Source passage
Well for those of you following Warhammer Online and any small scrap of news you can get, today their first Warhammer Beta Update.  This is apparently the first in a series of weekly updates designed to keep the playerbase up to speed during the next couple of months.  From one of the community managers, James Nichols:   

Hello everyone,

With all the work we have been up to we wanted to share what we have been working on with you, below is the first update we have shared with the beta community. We think you’ll be excited as we are, enjoy!

Waaagh! and well met!

So this begins the first of our weekly updates to the WAR Beta community. This is where we keep all of you up to speed with the changes, enhancements, and additions to WAR during this downtime. Each week will have different information from the various teams. Some of the information we’ll be keeping fairly high level, at least initially, but we will work on giving you insights into what to expect when we re-open in December.

The update has a small snippet of news from several of the different teams, including RvR, Public Quests, Items, Cities, and Combat & Careers.  The one piece that has generated the most buzz, questions, concerns, and panic in some cases is the piece from the RvR team of “pvp flagging”.  This was first brought to my attention by Keen with two different posts on the subject which are great.

Challenges
a. Reproduce the Warhammer Online beta post word for word, starting at "Waaagh! and well" and ending at "which are great.".
b. Continue the Warhammer Online beta post from the point where it stops.

Material
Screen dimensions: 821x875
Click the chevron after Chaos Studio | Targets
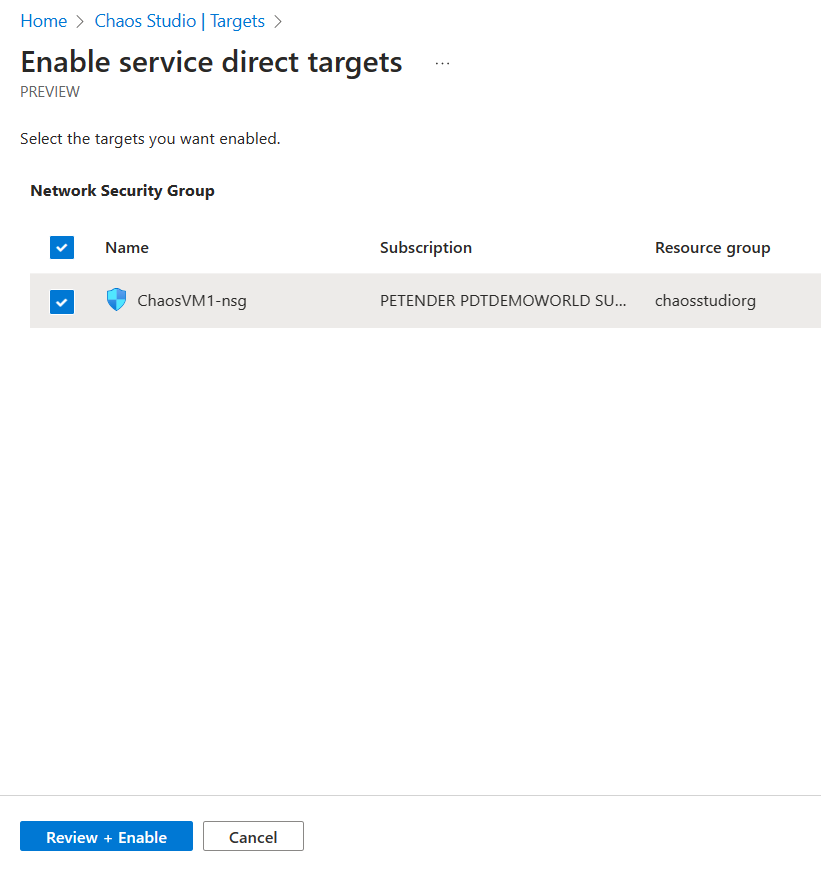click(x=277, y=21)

Responses to the exercise
a.
Waaagh! and well met!

So this begins the first of our weekly updates to the WAR Beta community. This is where we keep all of you up to speed with the changes, enhancements, and additions to WAR during this downtime. Each week will have different information from the various teams. Some of the information we’ll be keeping fairly high level, at least initially, but we will work on giving you insights into what to expect when we re-open in December.

The update has a small snippet of news from several of the different teams, including RvR, Public Quests, Items, Cities, and Combat & Careers.  The one piece that has generated the most buzz, questions, concerns, and panic in some cases is the piece from the RvR team of “pvp flagging”.  This was first brought to my attention by Keen with two different posts on the subject which are great.

b.
I’ve read through the threads on this today at Warhammer Alliance and Only-War.net.   Many different views, perspectives and questions have been tossed out there.  After wading through it all, I think I’ve got things straight but I’m still waiting for further “official” clarification from James, Josh or someone else at Mythic.  Since it’s late, I thought I’d re-post a couple of forums posts from these threads which seem to sum things up nicely in a way that I understood.  First a post by Garthilk, Site Manager for Warhammer Alliance:

PvP Flagging in PvE Areas

The basic premise is that you have a flag while you are in a PvE zone. If you turn on the flag, you can PvP other people who have also turned on their PvP flag. You can turn your flag off and after a period of time, relatively short, you can go back to PvE mode. Basically what flagging does, is expand the areas where players can PvP. The downside is that players who already decided they don’t want to PvP, and are thus in PvE zones, are now faced with PvP folks who want to PvP.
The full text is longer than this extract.